The COVID-19 pandemic has shaken not only our social, but also our economic lives across the globe. Companies and governments around the world have had to adapt to changed economic conditions. At the Ambassadors Conference Business Forum on 8 June, some 1500 decision-makers from the fields of diplomacy, business and politics held discussions on sustainable economic reconstruction. Their exchange took place under the heading “New Deal: Europe and America Side by Side Again – A Possible Way Out of the COVID-19 Economic Crisis?”. German Foreign Minister Heiko Maas emphasised that disengagement and protectionism cannot be our response to the crisis:
As an export-oriented country and an open European Union, we need open and resilient markets that protect and create jobs. Our response can therefore only be more international cooperation, not less.
Economic resilience as the foundation of European sovereignty
One of the EU’s responses to the crisis was a comprehensive recovery programme, which is now being implemented. However, the crisis has also shown how vulnerable global supply chains are. That is why transatlantic cooperation, as well as cooperation within the EU, must be stepped up, for example to strengthen innovation and rules-based international trade. German Foreign Minister Heiko Maas emphasised the following:
Only a sovereign European Union is a strong and attractive international partner.
Only a sovereign EU can harness its own strength on the world stage and shape a crisis-proof future. At a time when technological advantage has become a decisive power resource, this means that we in Europe must have key technologies of our own at our disposal and also develop them.

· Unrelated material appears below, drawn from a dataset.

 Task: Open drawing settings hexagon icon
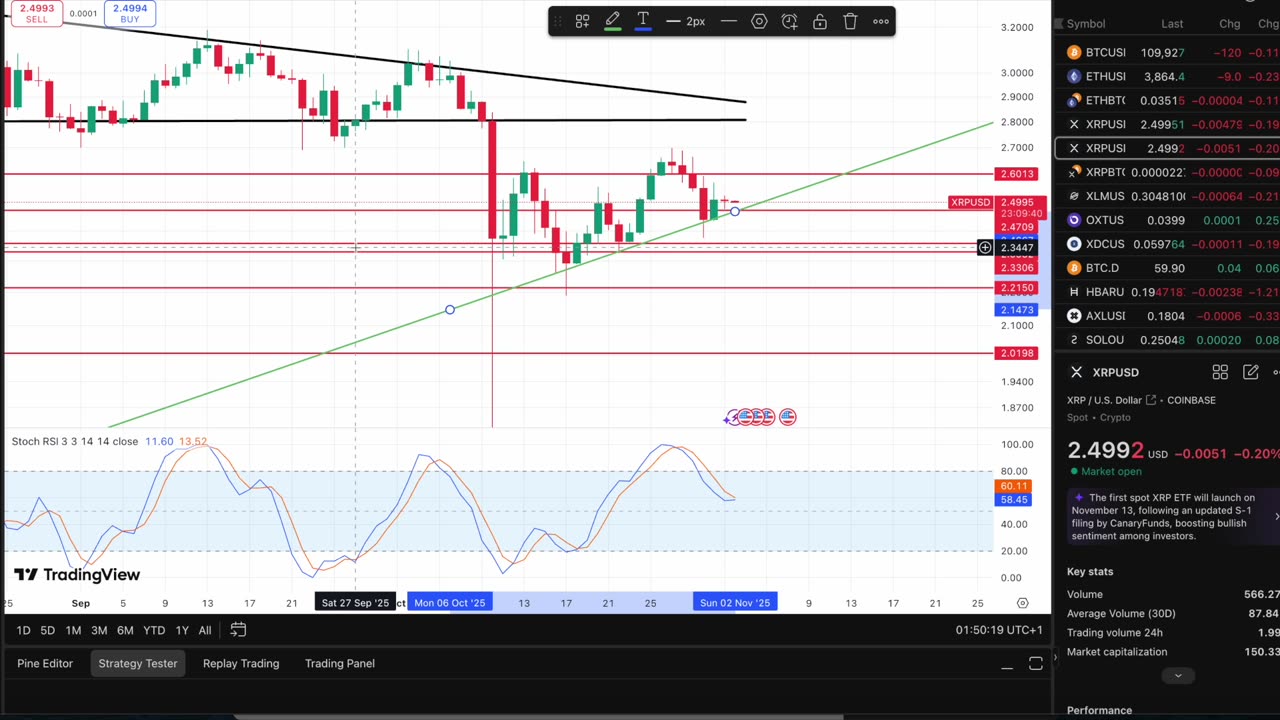click(759, 21)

Dialogue between business and diplomacy
The second day of the Conference of the Heads of German Missions has traditionally been devoted to exchanges with the worlds of business and politics. Together with guests from politics and the business community, the diplomats discussed transatlantic cooperation in trade policy and on climate protection. Further panels considered issues of robust economic diplomacy, good corporate governance and an autonomous EU trade policy, as well as innovation and the opportunities offered by the new pan-African free trade area.